One of the more expertly carved artifacts is a foot-tall limestone statue of a woman holding what appears to be a fawn. This may represent an Eretrian woman coming to the sanctuary to offer the animal as a sacrifice to Artemis, or it may depict the goddess herself, who was often portrayed as a huntress and was commonly associated with deer. Fachard believes the statue could be an important piece of evidence in understanding how the Eretrians viewed and worshipped Artemis Amarysia.
The quantity of objects in the votive deposit and their excellent condition has afforded archaeologists an unprecedented look at the kinds of activities that took place in the sanctuary and at who participated in the rituals and sought the goddess’ favor. While Artemis would have been worshipped by people from across the Eretrian countryside, it seems that women had a particularly intimate link with her cult. “Like the gift of linen and clothes, or the giving of jewelry, most of the objects and activities are related to the sphere of women,” Fachard says. The sanctuary would have had close connections to important rites of passage in a woman’s life, such as entering adolescence, marriage, and childbirth. Thus, Artemis was seen by Eretrians as much more than simply the goddess of the hunt. Fachard imagines that the delicate statue of the woman holding the fawn can be interpreted as Artemis sheltering a young animal and, consequently, as a metaphor for her special role as a protector of Eretrian youth, especially girls.

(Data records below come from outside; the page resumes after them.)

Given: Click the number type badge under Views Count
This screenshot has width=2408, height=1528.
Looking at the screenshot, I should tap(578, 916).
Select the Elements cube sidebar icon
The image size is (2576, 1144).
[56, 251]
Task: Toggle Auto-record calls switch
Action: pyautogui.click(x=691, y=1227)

The search for the Artemision has been a long and extraordinary journey, requiring ingenious thinking, tremendous persistence, uncanny timing, and more than a little bit of luck. Had Knoepfler and Fachard not acted so quickly to investigate the tip about the marble block at the construction site, the pursuit of the Sanctuary of Artemis Amarysia may have ended more than a decade ago. “It was a window of literally just a few hours,” Fachard says, “and without that discovery, the sanctuary would probably still be buried underground.” Once teetering dangerously close to destruction by modern development and potentially being lost forever, the Eretrians’ most sacred place of worship is now secure.